A restaurant that serves Native American comfort food is coming to the Logan Neighborhood this summer.
Jenny Slagle and her husband, Andrew, are planning in August to open Indigenous Eats in a 1,900-square-foot space formerly occupied by Bruchi’s Cheesesteaks & Subs at 829 E. Boone Ave., Suite E.
“We thought, ‘What a great opportunity to have some representation of our food, culture and music,’” Jenny Slagle said of the restaurant.
The restaurant’s menu will feature fry bread, Indian tacos and desserts served with huckleberry sauce, among other items. The fry bread – a flat dough bread fried in oil – will be prepared using a recipe by Slagle’s mother.
“As we are open a little bit longer, we will be offering seasonal stews and soups,” Slagle said.
Ingredients for the restaurant’s fare will be sourced from locally owned Native American businesses, Slagle added.
Slagle is a member of the Yakama Nation and descendant of the Northern Arapaho Tribe. She was raised on the Yakama Reservation before moving to Spokane more than 21 years ago.
Slagle also owns Tmíyu Consulting, a firm that focuses on tribal relationship building, training and program management.
Slagle has fond memories of her mother making fry bread for meals and family gatherings.
While growing up, Slagle’s mother and five aunts held friendly fry-bread cooking competitions, she recalls.
“Regardless of who made it, those who got to eat it were the winners,” Slagle said.
The Slagles’ idea to open a restaurant was initially sparked by their involvement in the Gathering at the Falls Pow Wow, an annual event held at Riverfront Park to celebrate Native American arts and culture.
For several years, the Slagles, with help from their four kids, operated an Indian taco stand at the event. Jenny Slagle’s mother prepared the fry bread sold at the stand.
When the Slagles traveled to Denver in 2018, they dined at Tocabe: An American Indian Eatery and it further jumpstarted their idea for a restaurant with a similar concept.
“It just was a really interesting concept and from there, we had it in our mind, ‘Why isn’t this everywhere else?’” Slagle said.
The Slagles began the planning process for the restaurant last year and looked at several potential locations before finding the former Bruchi’s space, which is easily accessible from I-90 and Gonzaga University, Slagle said.
They obtained financing for the restaurant via Craft3, a community development financial institution headquartered in Oregon with an office in Spokane, and a grant from the Empire Health Community Advocacy Fund.
“Everything felt like it came together in the last year,” Slagle said.
Slagle aims for Indigenous Eats to be more than a dining experience for patrons.
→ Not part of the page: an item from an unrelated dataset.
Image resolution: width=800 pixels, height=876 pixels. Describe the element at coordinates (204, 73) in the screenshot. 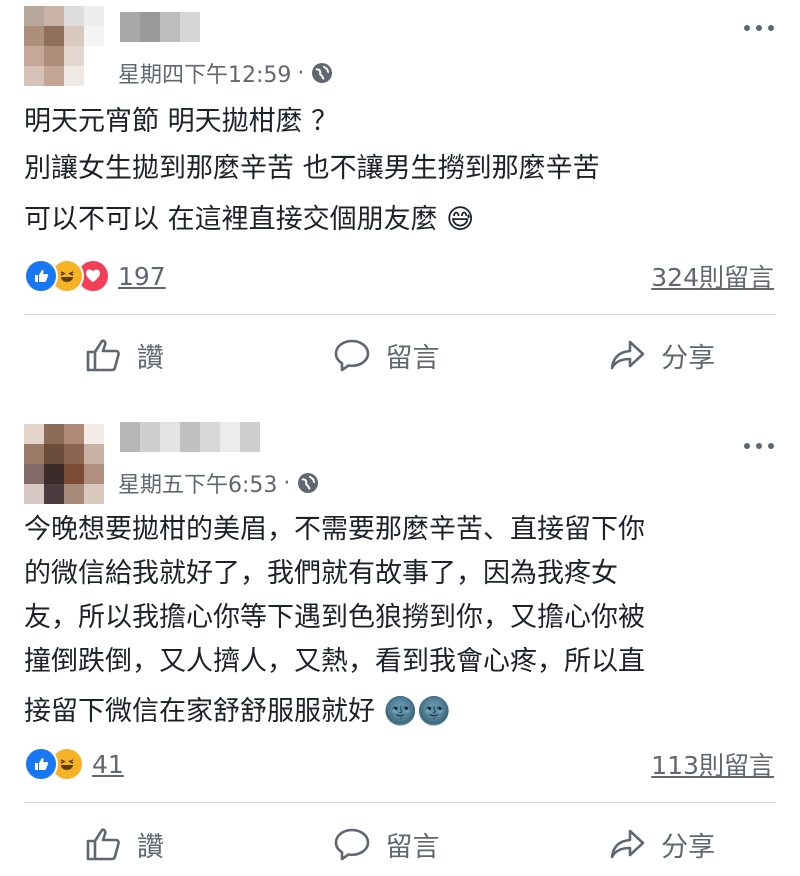

I see `timestamp: 星期四下午12:59` at that location.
The restaurant will feature Native American music and artwork by local artists.
“There will be different types of exhibits or posters allowing people to learn about modern-day Native Americans, especially here in our region,” Slagle said.
Indigenous Eats is slated to open in August, following minor construction work, including drywall installation and painting, Slagle said.
“We really want it to be a gathering space,” she said.